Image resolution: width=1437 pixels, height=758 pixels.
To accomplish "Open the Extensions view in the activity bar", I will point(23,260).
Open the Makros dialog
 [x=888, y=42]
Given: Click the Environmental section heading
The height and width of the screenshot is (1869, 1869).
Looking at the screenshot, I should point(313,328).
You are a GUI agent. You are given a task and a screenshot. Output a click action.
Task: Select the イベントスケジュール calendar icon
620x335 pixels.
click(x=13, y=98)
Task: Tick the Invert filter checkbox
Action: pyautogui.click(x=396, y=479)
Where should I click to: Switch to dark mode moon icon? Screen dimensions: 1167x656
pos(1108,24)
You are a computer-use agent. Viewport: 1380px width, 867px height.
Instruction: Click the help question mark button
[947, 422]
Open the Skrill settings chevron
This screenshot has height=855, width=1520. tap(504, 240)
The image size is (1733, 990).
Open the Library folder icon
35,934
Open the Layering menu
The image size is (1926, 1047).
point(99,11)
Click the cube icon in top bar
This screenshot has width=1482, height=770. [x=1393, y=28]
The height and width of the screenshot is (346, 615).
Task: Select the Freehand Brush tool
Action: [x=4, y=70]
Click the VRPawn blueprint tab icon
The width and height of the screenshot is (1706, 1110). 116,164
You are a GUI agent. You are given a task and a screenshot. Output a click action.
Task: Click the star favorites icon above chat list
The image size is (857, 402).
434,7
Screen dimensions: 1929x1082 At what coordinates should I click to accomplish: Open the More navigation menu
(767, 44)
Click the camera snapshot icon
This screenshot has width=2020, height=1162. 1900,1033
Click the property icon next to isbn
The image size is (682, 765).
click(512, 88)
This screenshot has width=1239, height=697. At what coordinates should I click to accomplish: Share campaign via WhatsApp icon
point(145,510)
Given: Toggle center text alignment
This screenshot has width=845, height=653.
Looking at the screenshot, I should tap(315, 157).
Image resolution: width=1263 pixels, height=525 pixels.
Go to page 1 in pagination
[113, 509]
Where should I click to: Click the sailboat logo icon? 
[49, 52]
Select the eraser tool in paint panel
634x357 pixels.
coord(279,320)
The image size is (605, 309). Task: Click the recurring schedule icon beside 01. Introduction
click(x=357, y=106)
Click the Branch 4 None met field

· · · · ·

**TASK PROMPT:**
Return everything in the records. Keep each line exactly as written.

**RESPONSE TO THE EXERCISE:**
Image resolution: width=1437 pixels, height=758 pixels.
To accomplish "Open the Extensions view in the activity bar", I will point(23,260).
Open the Makros dialog
 [x=888, y=42]
Given: Click the Environmental section heading
The height and width of the screenshot is (1869, 1869).
Looking at the screenshot, I should point(313,328).
You are a GUI agent. You are given a task and a screenshot. Output a click action.
Task: Select the イベントスケジュール calendar icon
620x335 pixels.
click(x=13, y=98)
Task: Tick the Invert filter checkbox
Action: pyautogui.click(x=396, y=479)
Where should I click to: Switch to dark mode moon icon? Screen dimensions: 1167x656
pos(1108,24)
You are a computer-use agent. Viewport: 1380px width, 867px height.
Instruction: Click the help question mark button
[947, 422]
Open the Skrill settings chevron
This screenshot has height=855, width=1520. tap(504, 240)
The image size is (1733, 990).
Open the Library folder icon
35,934
Open the Layering menu
The image size is (1926, 1047).
point(99,11)
Click the cube icon in top bar
This screenshot has width=1482, height=770. [x=1393, y=28]
The height and width of the screenshot is (346, 615).
Task: Select the Freehand Brush tool
Action: [x=4, y=70]
Click the VRPawn blueprint tab icon
The width and height of the screenshot is (1706, 1110). 116,164
You are a GUI agent. You are given a task and a screenshot. Output a click action.
Task: Click the star favorites icon above chat list
The image size is (857, 402).
434,7
Screen dimensions: 1929x1082 At what coordinates should I click to accomplish: Open the More navigation menu
(767, 44)
Click the camera snapshot icon
This screenshot has width=2020, height=1162. 1900,1033
Click the property icon next to isbn
The image size is (682, 765).
click(512, 88)
This screenshot has width=1239, height=697. At what coordinates should I click to accomplish: Share campaign via WhatsApp icon
point(145,510)
Given: Toggle center text alignment
This screenshot has width=845, height=653.
Looking at the screenshot, I should tap(315, 157).
Image resolution: width=1263 pixels, height=525 pixels.
Go to page 1 in pagination
[113, 509]
Where should I click to: Click the sailboat logo icon? 
[49, 52]
Select the eraser tool in paint panel
634x357 pixels.
coord(279,320)
The image size is (605, 309). Task: Click the recurring schedule icon beside 01. Introduction
click(x=357, y=106)
Click the Branch 4 None met field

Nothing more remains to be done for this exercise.